• [ASSIGNMENT]
Extract every line starting at the line that contains "15 (103, 1240)" and ending with the final line of the data, inclusive; give only those lines, word for word.

################

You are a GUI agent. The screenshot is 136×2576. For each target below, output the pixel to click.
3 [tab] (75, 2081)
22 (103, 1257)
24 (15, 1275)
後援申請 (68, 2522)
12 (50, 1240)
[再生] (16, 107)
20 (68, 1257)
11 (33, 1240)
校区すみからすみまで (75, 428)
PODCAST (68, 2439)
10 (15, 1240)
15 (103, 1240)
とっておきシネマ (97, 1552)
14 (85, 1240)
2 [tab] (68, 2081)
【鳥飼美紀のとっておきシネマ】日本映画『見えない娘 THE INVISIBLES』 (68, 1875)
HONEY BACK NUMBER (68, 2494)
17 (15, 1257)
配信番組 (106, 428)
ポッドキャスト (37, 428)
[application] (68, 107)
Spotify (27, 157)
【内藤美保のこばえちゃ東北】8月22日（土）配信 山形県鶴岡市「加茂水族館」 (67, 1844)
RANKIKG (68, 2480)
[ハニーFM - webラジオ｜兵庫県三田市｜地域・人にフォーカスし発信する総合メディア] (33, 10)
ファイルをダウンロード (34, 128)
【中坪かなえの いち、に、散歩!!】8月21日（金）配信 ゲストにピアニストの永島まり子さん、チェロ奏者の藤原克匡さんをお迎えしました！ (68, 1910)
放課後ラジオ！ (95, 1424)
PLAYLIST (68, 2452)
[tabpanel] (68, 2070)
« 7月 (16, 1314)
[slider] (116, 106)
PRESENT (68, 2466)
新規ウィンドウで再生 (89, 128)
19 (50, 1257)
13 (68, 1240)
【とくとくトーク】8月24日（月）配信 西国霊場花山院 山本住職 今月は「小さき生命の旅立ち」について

################

• [ANSWER FOR THE TASK]
15 (103, 1240)
とっておきシネマ (97, 1552)
14 (85, 1240)
2 [tab] (68, 2081)
【鳥飼美紀のとっておきシネマ】日本映画『見えない娘 THE INVISIBLES』 (68, 1875)
HONEY BACK NUMBER (68, 2494)
17 (15, 1257)
配信番組 (106, 428)
ポッドキャスト (37, 428)
[application] (68, 107)
Spotify (27, 157)
【内藤美保のこばえちゃ東北】8月22日（土）配信 山形県鶴岡市「加茂水族館」 (67, 1844)
RANKIKG (68, 2480)
[ハニーFM - webラジオ｜兵庫県三田市｜地域・人にフォーカスし発信する総合メディア] (33, 10)
ファイルをダウンロード (34, 128)
【中坪かなえの いち、に、散歩!!】8月21日（金）配信 ゲストにピアニストの永島まり子さん、チェロ奏者の藤原克匡さんをお迎えしました！ (68, 1910)
放課後ラジオ！ (95, 1424)
PLAYLIST (68, 2452)
[tabpanel] (68, 2070)
« 7月 (16, 1314)
[slider] (116, 106)
PRESENT (68, 2466)
新規ウィンドウで再生 (89, 128)
19 (50, 1257)
13 (68, 1240)
【とくとくトーク】8月24日（月）配信 西国霊場花山院 山本住職 今月は「小さき生命の旅立ち」について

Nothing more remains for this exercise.